Source: Meg Seaker, “Fighting Crime with Diet: Report from a Portuguese Prison,” East West Journal, July, 1982, pp. 26-34.

• Diet Reduces Recidivism - A Cleveland probation official reported a low rate of recidivism among youthful offenders given nutritionally balanced meals. Barbara Reed of the Cuyahoga Falls Municipal Probation Department reported that of 318 offenders, 252 required attention to their diet, and “we have not had one single person back in court for trouble who has maintained and stayed on the nutritional diet.”
Later, Reed reported that more than a thousand ex-offenders had completed her dietary program, and of those who remained on the diet, 89 percent had not been rearrested over the past five years.
Sources: Barbara Reed, statement before the Select Committee on Nutrition and Human Needs of the U.S. Senate, June 22, 1977 and in Michio Kushi et al., Crime and Diet (Tokyo and New York: Japan Publications, 1987), p. 149.

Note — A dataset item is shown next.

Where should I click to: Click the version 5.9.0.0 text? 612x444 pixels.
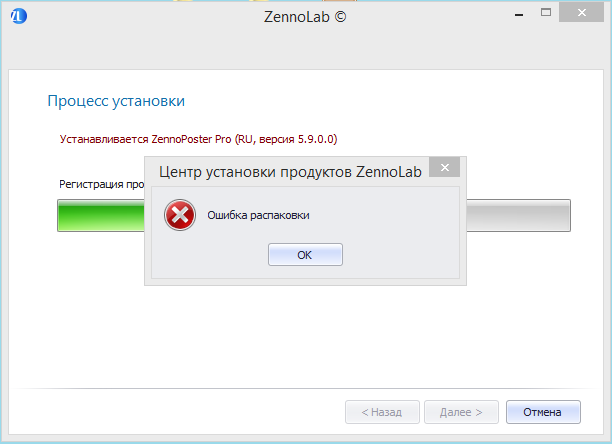point(317,139)
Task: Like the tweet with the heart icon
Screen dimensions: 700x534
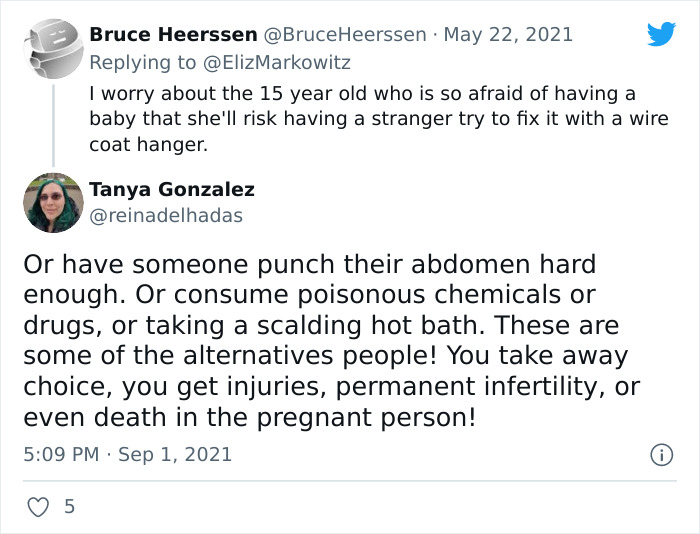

• Milk Consumption Linked to Juvenile Delinquency - High milk consumption was connected with juvenile delinquency in a study by criminologists. Researchers at the University of Washington monitored the die-tary intake of 30 chronic youthful offenders and compared them to a group of behaviorally disordered children from the local school district in Tacoma, Wash. They found that the male offenders consumed an average of 64 ounces of milk a day, while the control group rank an average of 30 ounces. For girls, the figures were 35 and 17 ounces respectively. “In some situations,” they concluded, “eliminating milk from the diet can result in dramatic improvements in behavior, especially in hyperactive children.” They cited other studies showing that up to 90 percent of offenders had a history of milk intolerance or allergy.